Stainless Valve Co. v. Safefresh Technologies, LLC

753 S.E.2d 331, 231 N.C. App. 286, 2013 WL 6236078, 2013 N.C. App. LEXIS 1226
CourtCourt of Appeals of North Carolina
DecidedDecember 3, 2013
DocketNo. COA13-144
StatusPublished
Cited by4 cases

This text of 753 S.E.2d 331 (Stainless Valve Co. v. Safefresh Technologies, LLC) is published on Counsel Stack Legal Research, covering Court of Appeals of North Carolina primary law. Counsel Stack provides free access to over 12 million legal documents including statutes, case law, regulations, and constitutions.

Bluebook
Stainless Valve Co. v. Safefresh Technologies, LLC, 753 S.E.2d 331, 231 N.C. App. 286, 2013 WL 6236078, 2013 N.C. App. LEXIS 1226 (N.C. Ct. App. 2013).

Opinions

HUNTER, Robert C., Judge.

Plaintiff Stainless Valve Company (“plaintiff’ or “Stainless Valve”) appeals the order granting defendant Safefresh Technologies, LLC’s (“defendant’s” or “Safefresh’s”) motion for summary judgment.

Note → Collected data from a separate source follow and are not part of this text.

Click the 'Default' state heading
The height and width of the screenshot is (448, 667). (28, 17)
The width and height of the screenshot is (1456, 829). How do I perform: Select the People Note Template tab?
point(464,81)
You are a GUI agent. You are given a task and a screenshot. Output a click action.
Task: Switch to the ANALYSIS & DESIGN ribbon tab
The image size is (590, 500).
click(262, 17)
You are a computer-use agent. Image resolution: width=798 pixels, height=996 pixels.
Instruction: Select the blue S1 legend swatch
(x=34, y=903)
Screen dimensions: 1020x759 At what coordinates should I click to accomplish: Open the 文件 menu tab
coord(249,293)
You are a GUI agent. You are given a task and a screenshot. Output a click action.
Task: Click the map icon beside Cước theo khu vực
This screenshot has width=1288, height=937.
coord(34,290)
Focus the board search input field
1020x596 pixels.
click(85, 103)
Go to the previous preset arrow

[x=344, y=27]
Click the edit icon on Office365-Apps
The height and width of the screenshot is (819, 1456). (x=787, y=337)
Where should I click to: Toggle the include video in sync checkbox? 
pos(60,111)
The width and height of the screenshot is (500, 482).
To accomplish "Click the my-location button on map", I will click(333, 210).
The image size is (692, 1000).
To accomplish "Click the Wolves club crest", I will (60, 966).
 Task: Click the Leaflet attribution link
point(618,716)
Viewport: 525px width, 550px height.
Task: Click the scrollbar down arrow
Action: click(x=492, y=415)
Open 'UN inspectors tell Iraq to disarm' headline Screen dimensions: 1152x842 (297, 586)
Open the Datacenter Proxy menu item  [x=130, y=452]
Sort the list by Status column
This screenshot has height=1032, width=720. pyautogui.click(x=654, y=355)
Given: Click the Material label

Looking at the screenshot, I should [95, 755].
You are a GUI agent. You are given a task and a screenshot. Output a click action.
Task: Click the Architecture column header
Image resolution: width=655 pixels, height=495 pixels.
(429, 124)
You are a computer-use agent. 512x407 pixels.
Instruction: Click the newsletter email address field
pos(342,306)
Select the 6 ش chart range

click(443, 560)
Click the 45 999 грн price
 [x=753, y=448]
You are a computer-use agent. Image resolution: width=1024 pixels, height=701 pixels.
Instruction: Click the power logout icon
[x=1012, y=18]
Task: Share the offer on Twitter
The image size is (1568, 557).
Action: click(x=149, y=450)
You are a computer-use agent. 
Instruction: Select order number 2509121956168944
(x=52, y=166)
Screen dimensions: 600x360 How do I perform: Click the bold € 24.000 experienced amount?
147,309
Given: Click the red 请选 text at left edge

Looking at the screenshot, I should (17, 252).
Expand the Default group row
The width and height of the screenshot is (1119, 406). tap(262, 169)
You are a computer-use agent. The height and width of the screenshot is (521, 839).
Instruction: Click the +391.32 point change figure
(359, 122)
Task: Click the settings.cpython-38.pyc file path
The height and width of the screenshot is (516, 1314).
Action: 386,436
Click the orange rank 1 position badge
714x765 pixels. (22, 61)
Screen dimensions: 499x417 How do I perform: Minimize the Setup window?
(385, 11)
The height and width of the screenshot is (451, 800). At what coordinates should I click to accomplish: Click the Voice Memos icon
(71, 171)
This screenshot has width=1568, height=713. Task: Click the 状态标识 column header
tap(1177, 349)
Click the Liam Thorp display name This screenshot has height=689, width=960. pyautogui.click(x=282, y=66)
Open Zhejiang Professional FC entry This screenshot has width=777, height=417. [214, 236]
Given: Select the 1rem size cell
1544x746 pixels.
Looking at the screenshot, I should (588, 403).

After careful review, we reverse the trial court’s order and remand for proceedings consistent with this opinion.

Background

At some point in the early 2000’s, Anthony Garwood (“Mr. Garwood”), the president of Safefresh, began communicating with Dirk Lindenbeck, the president of Stainless Valve, regarding a specific type of valve for a food processing application being developed by defendant. During these initial communications, Mr. Garwood identified himself as president of Safefresh. However, these discussions did not result in a contract because, according to Mr. Garwood, the quoted cost to manufacture the valves was “too expensive.”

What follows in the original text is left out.